* _Work item_: Print what the records say exactly, and omit the pictures.

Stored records
= = = =
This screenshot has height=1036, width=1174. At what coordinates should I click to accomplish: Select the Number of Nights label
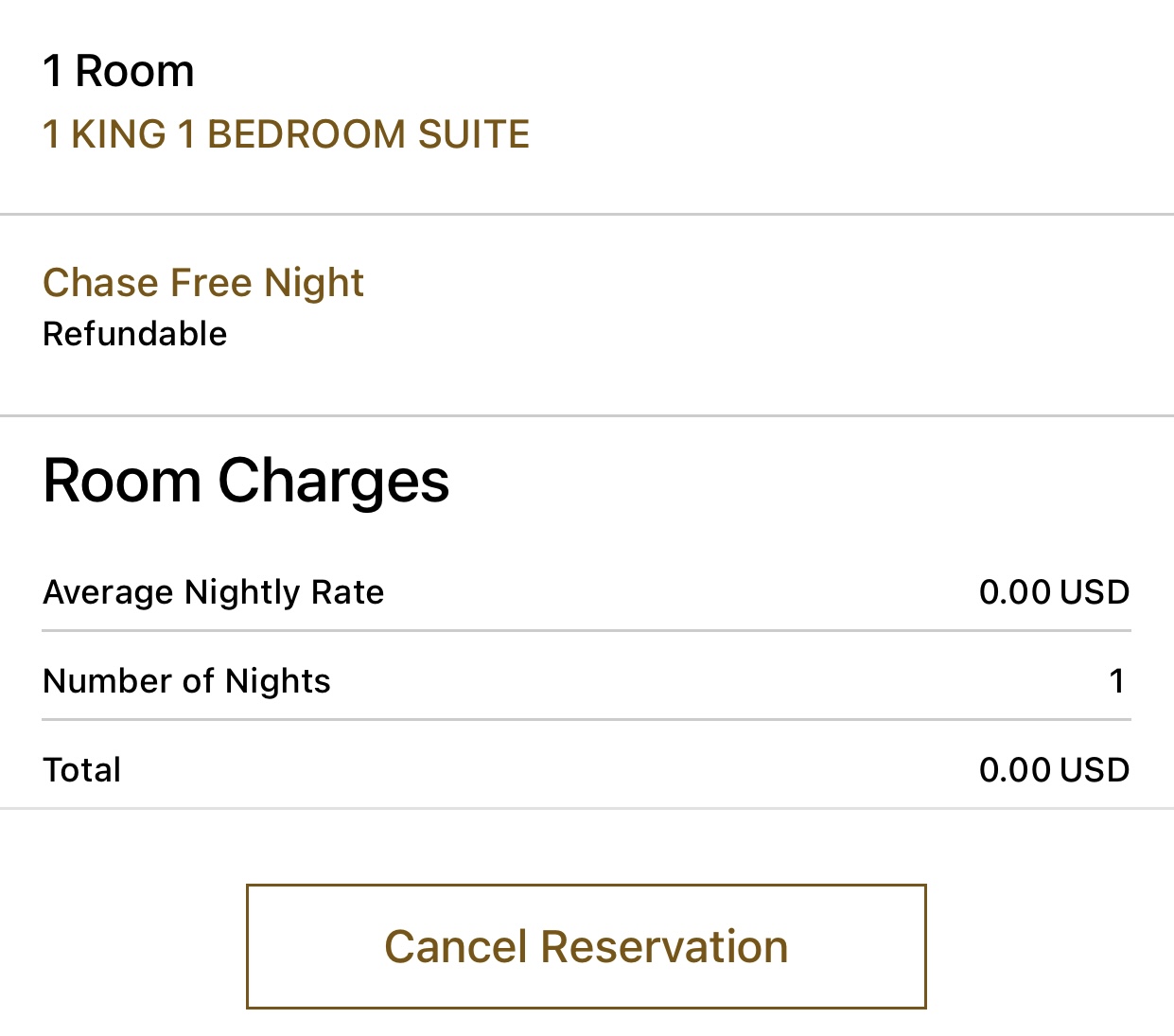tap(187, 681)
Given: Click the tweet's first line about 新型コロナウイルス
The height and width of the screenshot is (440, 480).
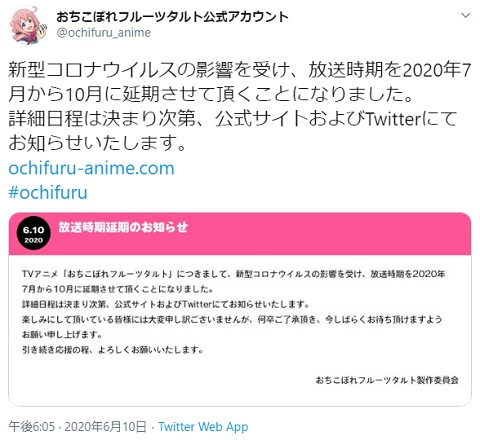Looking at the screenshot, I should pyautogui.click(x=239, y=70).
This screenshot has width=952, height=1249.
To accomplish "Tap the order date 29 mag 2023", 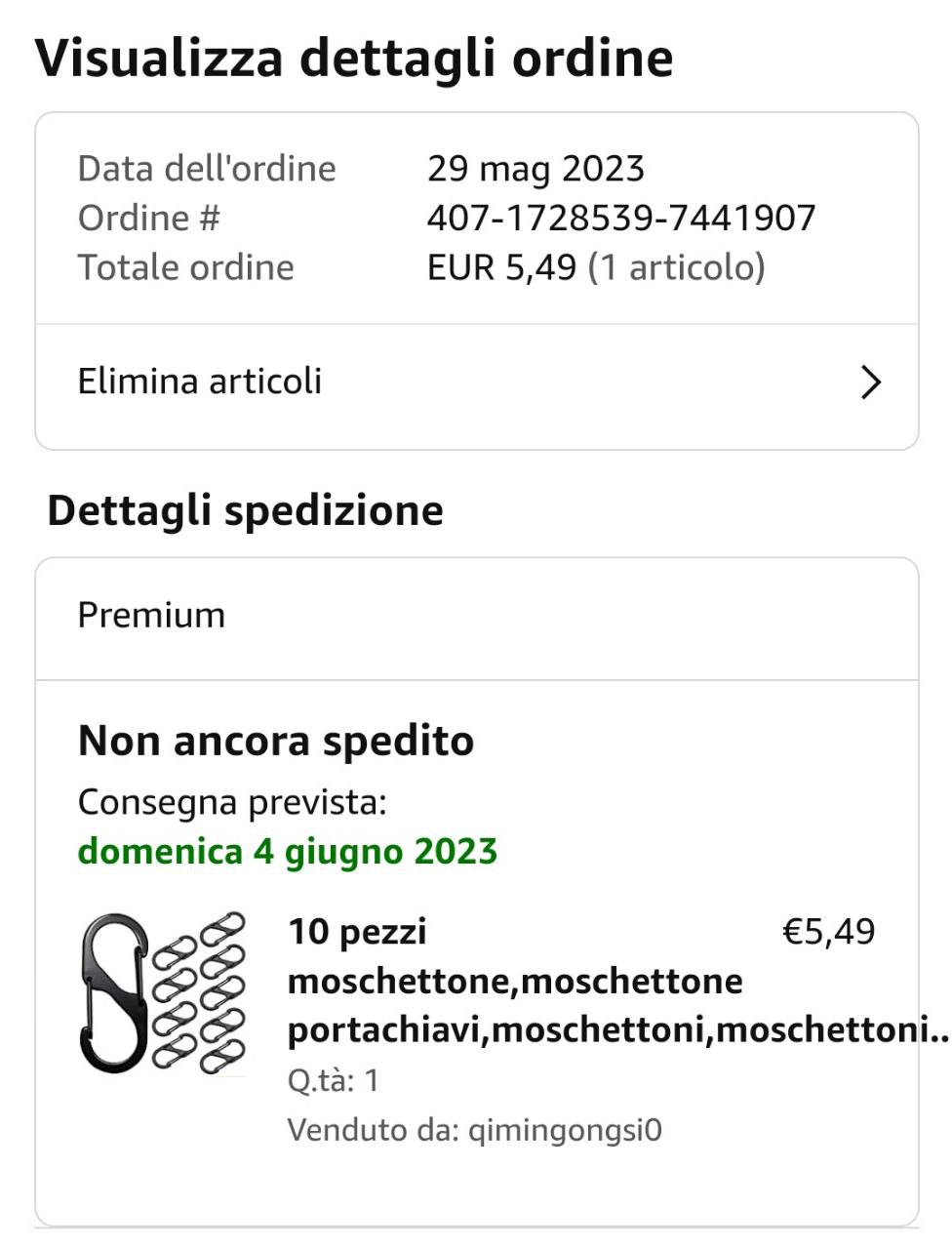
= = = =
* _Reply_:
This screenshot has height=1036, width=1174. At what coordinates should I click to accomplish: Select the Number of Nights label
tap(187, 681)
Given: Click the tweet's first line about 新型コロナウイルス
The height and width of the screenshot is (440, 480).
Looking at the screenshot, I should pyautogui.click(x=239, y=70).
This screenshot has width=952, height=1249.
To accomplish "Tap the order date 29 mag 2023", 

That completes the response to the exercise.